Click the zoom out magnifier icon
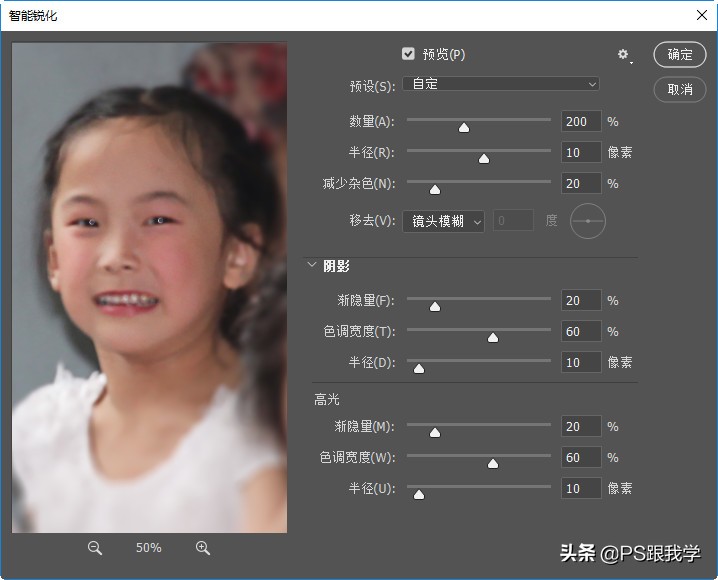 point(95,548)
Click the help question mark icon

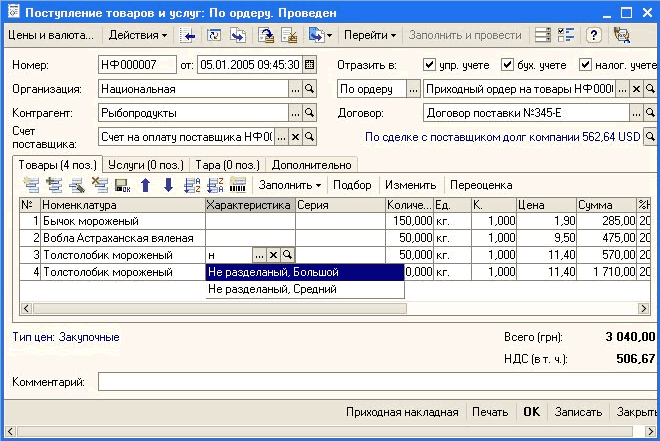[594, 35]
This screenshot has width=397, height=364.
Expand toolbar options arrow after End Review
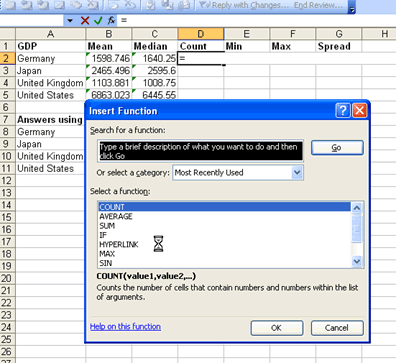(351, 7)
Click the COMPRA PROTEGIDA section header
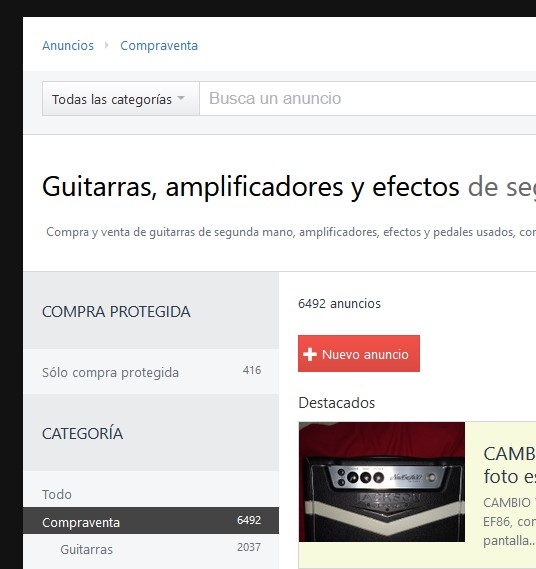Screen dimensions: 536x569 (116, 312)
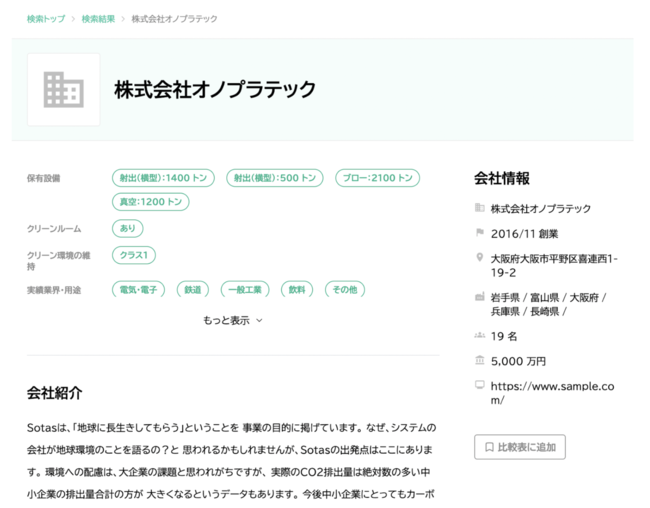Click the ブロー:2100 トン equipment tag
This screenshot has width=650, height=508.
[x=377, y=178]
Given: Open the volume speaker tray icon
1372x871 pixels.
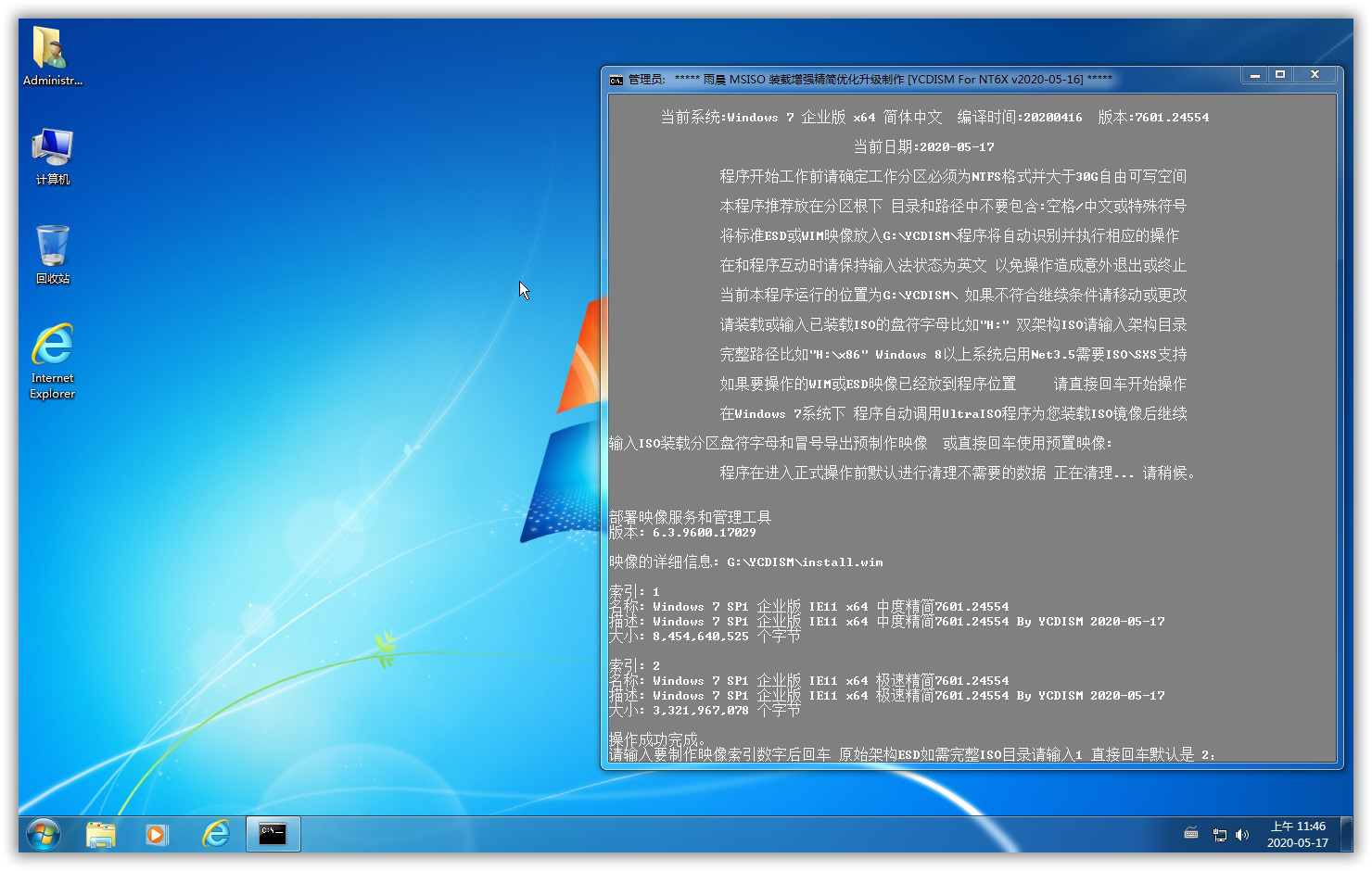Looking at the screenshot, I should tap(1242, 835).
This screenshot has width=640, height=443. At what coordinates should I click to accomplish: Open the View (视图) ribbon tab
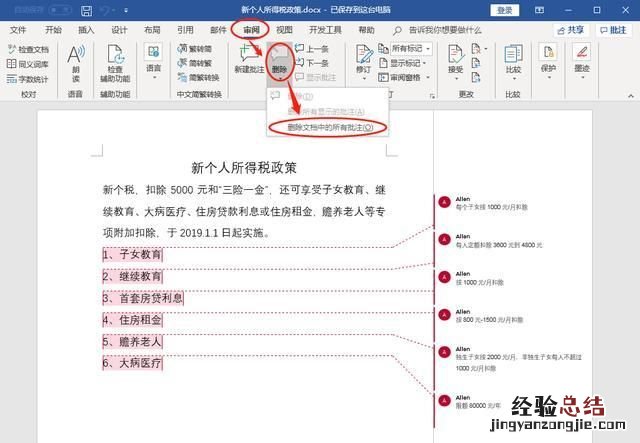tap(284, 30)
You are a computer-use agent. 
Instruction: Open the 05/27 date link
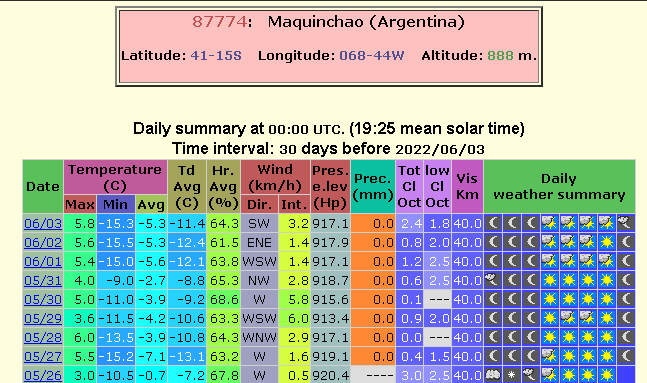tap(43, 357)
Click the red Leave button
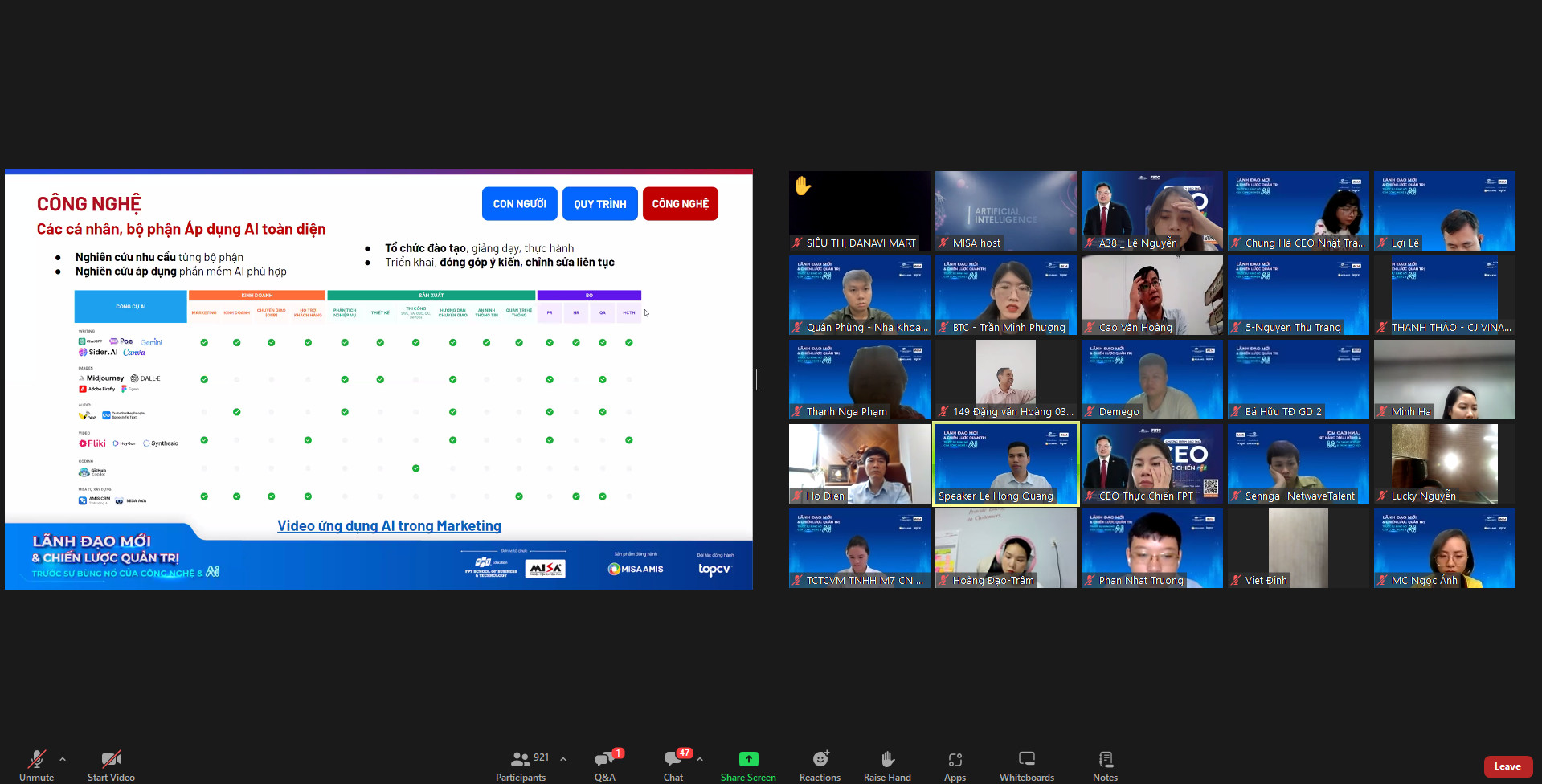 [1507, 766]
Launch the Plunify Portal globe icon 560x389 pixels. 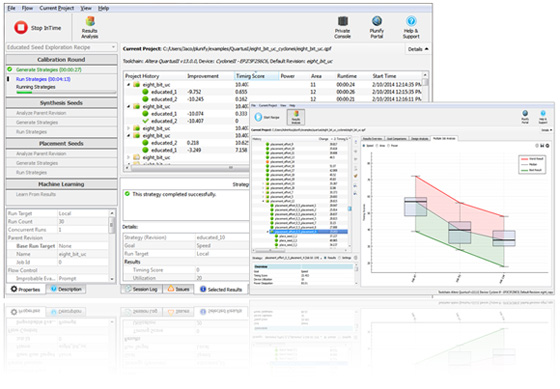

• • • • •

**Task prompt**
Output all of the records word for word, and keep the pictures out of the copy.

**Response below**
Click the zoom out magnifier icon
 point(95,548)
Click the help question mark icon

[594, 35]
This screenshot has width=397, height=364.
Expand toolbar options arrow after End Review
(351, 7)
Click the COMPRA PROTEGIDA section header
Screen dimensions: 536x569 (116, 312)
Click the ブロー:2100 トン equipment tag
This screenshot has width=650, height=508.
[x=377, y=178]
Given: Open the volume speaker tray icon
1372x871 pixels.
Looking at the screenshot, I should tap(1242, 835).
This screenshot has width=640, height=443. At what coordinates should I click to accomplish: Open the View (视图) ribbon tab
tap(284, 30)
You are a computer-use agent. 
Instruction: Open the 05/27 date link
tap(43, 357)
Click the red Leave button
 [1507, 766]
Launch the Plunify Portal globe icon 560x389 pixels. 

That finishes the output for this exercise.